As Indiana University reaffirms its partnership with the newly named Indiana University Health—which has evolved and grown into one of the nation’s leading health-care networks—Hoosiers will have enhanced access to the very latest advances in patient care, research, and treatment, state-of-the-art hospitals and health centers, and the nation’s best primary care and specialty physicians. Just last year, 11 IU Health clinical programs were ranked among the top 50 national programs in U.S. News & World Report’s 2010-2011 edition of “America’s Best Hospitals.”
A great partner: Indiana University Health
First formed in 1997 as Clarian Health, Indiana University Health (http://iuhealth.org) continues to support IU’s mission of educational and research excellence. Under the leadership of president and chief executive officer Dan Evans, Indiana University Health will also continue to take the nationally recognized clinical and research capabilities of the IU School of Medicine, the second-largest school of medicine in the nation, to all parts of the state.
Indeed, during the coming year, as each of Clarian’s dozens of facilities across Indiana is renamed an Indiana University Health facility, the impact that IU has on the health and well-being of hundreds of thousands of Hoosiers will become strikingly evident.
Through the educational, research, and clinical activities at our schools of medicine, nursing, dentistry, optometry, social work, and health and rehabilitation science, IU is not only making a dramatic contribution to Hoosier health and social development, it is also developing the state’s economy by providing a highly educated, well-trained workforce. More than 50 percent of Indiana’s physicians, 40 percent of nurses, 90 percent of dentists, and 60 percent of optometrists are trained at IU.
IU’s partnership with Indiana University Health also supports and strengthens the university. With the help of Indiana University Health, we have added 1.2 million square feet of teaching, research, and living space in the past several years. These facilities have created opportunities for faculty, staff, and students alike, and they help the university support the highest quality research, clinical care, education, and workforce development in the health sciences.
Indeed, the long-term success of IU’s clinical programs greatly depends on the success of our partnership with Indiana University Health, as well as on coordinated efforts with our other clinical partners, including Wishard Health System, the Roudebush VA Medical Center, and IU Health Physicians (formerly Indiana Clinic). These partnerships have significant potential to benefit IU’s clinical programs in the form of ever-improving educational venues, research opportunities, and direct financial support.
Furthering a tradition of excellence
The support and the successes of our partners have allowed IU to continue building upon its magnificent tradition of excellence in the health and life sciences, which includes Nobel Prizes for fundamental discoveries about the basic building blocks of life itself, to cures and treatments for deadly diseases such as cancer.
IU’s success in furthering this tradition is also reflected in the amount of external support we have recently received for our research in these areas, as well as in the quality and impact of our efforts. Faculty at the IU School of Medicine received more than $264 million in research grants awarded last fiscal year and have already been awarded more than $173 million in FY 2011.

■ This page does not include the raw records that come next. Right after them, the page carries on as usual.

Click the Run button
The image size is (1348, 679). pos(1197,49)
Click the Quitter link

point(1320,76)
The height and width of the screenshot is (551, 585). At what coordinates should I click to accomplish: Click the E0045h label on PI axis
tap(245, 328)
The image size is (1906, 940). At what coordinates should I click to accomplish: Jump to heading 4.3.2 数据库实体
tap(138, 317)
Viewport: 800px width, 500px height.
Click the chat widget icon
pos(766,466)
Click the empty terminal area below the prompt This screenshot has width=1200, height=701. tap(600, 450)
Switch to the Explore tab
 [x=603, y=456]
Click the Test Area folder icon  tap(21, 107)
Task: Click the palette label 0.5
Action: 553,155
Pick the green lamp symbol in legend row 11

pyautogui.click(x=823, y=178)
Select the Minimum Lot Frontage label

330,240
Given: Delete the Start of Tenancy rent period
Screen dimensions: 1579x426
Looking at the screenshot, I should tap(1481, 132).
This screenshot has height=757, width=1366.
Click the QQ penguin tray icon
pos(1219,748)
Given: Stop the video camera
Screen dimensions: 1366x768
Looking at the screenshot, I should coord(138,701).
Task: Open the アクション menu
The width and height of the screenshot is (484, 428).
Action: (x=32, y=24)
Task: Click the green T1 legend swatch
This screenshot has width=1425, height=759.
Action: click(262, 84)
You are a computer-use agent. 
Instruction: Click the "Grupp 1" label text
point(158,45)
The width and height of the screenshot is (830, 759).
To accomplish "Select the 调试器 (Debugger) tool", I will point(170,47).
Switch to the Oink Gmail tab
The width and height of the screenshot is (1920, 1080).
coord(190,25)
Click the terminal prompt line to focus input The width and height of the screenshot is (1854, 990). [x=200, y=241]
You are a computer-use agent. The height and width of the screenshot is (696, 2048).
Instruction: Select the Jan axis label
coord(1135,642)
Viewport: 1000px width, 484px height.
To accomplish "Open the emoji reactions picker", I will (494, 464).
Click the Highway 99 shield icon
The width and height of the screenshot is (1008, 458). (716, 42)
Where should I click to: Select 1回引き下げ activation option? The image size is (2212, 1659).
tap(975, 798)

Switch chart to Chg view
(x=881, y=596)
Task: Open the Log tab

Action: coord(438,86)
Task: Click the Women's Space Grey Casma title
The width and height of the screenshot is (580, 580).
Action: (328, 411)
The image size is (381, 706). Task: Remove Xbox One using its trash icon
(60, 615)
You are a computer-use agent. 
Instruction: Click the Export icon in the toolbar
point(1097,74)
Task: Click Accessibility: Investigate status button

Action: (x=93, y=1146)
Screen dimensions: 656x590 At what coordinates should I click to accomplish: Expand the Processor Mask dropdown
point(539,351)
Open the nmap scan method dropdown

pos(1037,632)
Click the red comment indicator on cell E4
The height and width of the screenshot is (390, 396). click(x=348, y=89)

In just the past few weeks, school researchers have unveiled a potential lead in the development of new anti-cancer agents; a routine blood test that may accurately pinpoint individuals with pre-diabetes conditions; a potential new gene associated with Alzheimer’s disease; and a new model that could result in better treatments for certain hormone deficiency problems in children.
Furthermore, in November, 21 physicians at the medical school were recognized as the best in their field in the recent edition of America’s Top Doctors for Cancer. The physicians practice at the Indiana University Melvin and Bren Simon Cancer Center, IU Hospital, Methodist Hospital, and Riley Hospital for Children, all of which are affiliated with Indiana University Health.
In today’s challenging economic times, exceptional people and partnerships continue to allow IU to pursue its core education and research missions, further its traditions of excellence, and enhance our state. As the partnership between IU and the newly named Indiana University Health continues to grow and prosper, all of us can look forward to a healthier, stronger and more successful Indiana.